Artikel 397 1 De bepalingen van de artikelen 313 lid 2, 319 lid 1 onder a, c en d, 325, 327, 328, 332, 333, 363 tot en met 374, 378 tot en met 384, 399a en 399c lid 1 zijn niet van toepassing op pachtovereenkomsten betreffende los land:
a. waarvan partijen dat in de pachtovereenkomst hebben bepaald en
b. die zijn aangegaan voor een duur van zes jaren of korter.
2 De bepalingen van de artikelen 313 lid 2, 319 lid 1 onder c en d, 325, 363 tot en met 374 en 378 tot en met 384 zijn niet van toepassing op pachtovereenkomsten betreffende los land:
a. waarvan partijen dat in de pachtovereenkomst hebben bepaald en
b. die zijn aangegaan voor een duur langer dan zes jaren.
3 De grondkamer maakt van haar in artikel 320 bedoelde bevoegdheid tot wijziging van de pachtovereenkomst slechts gebruik, indien daardoor sprake blijft van een pachtovereenkomst als bedoeld in dit artikel.
4 Bij algemene maatregel van bestuur kan worden bepaald dat op de pachtovereenkomsten als bedoeld in het eerste lid tevens de artikelen 319 lid 1 onder a, 327, 328, 332, 333, 399a en 399c lid 1 van toepassing zijn. De algemene maatregel van bestuur treedt niet eerder in werking dan acht weken na de datum van uitgifte van het Staatsblad waarin hij is geplaatst. Van de plaatsing wordt onverwijld mededeling gedaan aan beide kamers der Staten-Generaal.
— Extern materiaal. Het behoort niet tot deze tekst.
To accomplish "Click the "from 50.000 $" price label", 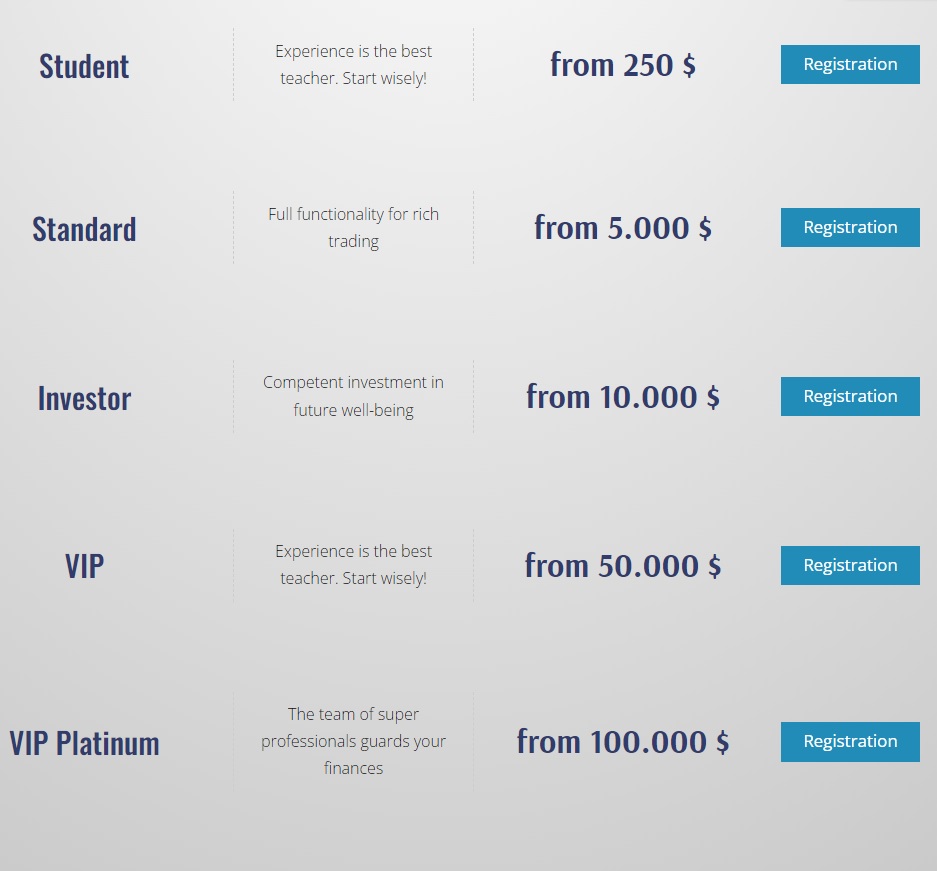I will coord(622,566).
Artikel 398 1 Een overeenkomst als bedoeld in de artikelen 396 en 397 gaat niet van rechtswege teniet door de dood van de verpachter of van de pachter.
2 Na de dood van de pachter zet dan wel zetten diens echtgenoot of geregistreerde partner, een of meer van diens bloed- of aanverwanten in de rechte lijn, een of meer van diens pleegkinderen of iedere medepachter of onderpachter de in lid 1 bedoelde overeenkomst voort, tenzij de verpachter na het overlijden van de pachter schriftelijk wordt medegedeeld dat daarvan wordt afgezien.
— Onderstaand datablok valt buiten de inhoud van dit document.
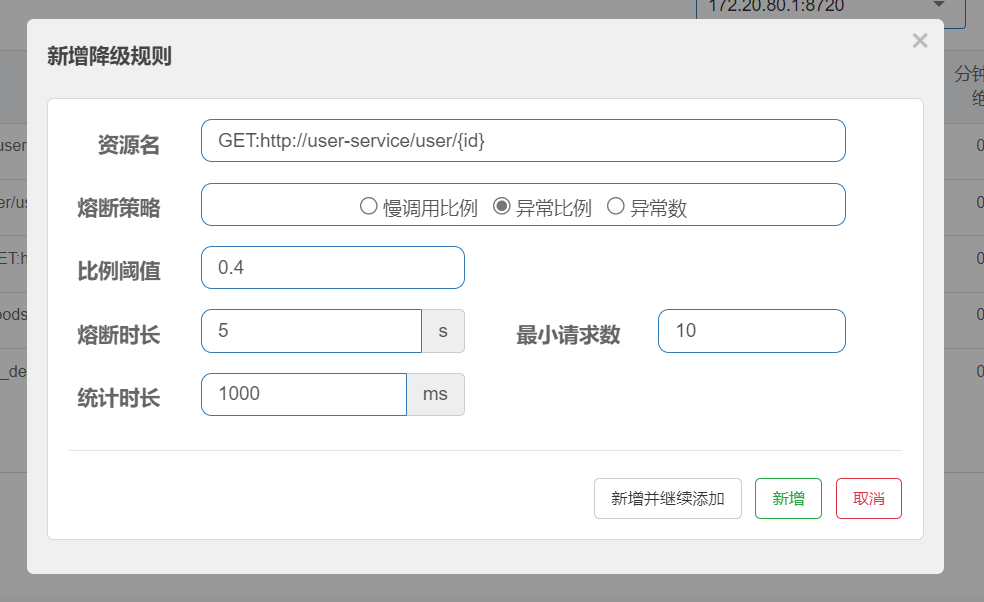This screenshot has width=984, height=602.
Task: Click the 熔断时长 input showing 5
Action: point(311,331)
3 Een mededeling als bedoeld in het tweede lid geschiedt:
a. binnen één maand na het overlijden van de pachter, voor zover het een overeenkomst als bedoeld in artikel 396 betreft;
b. binnen drie maanden na het overlijden van de pachter, voor zover het een overeenkomst als bedoeld in artikel 397 betreft.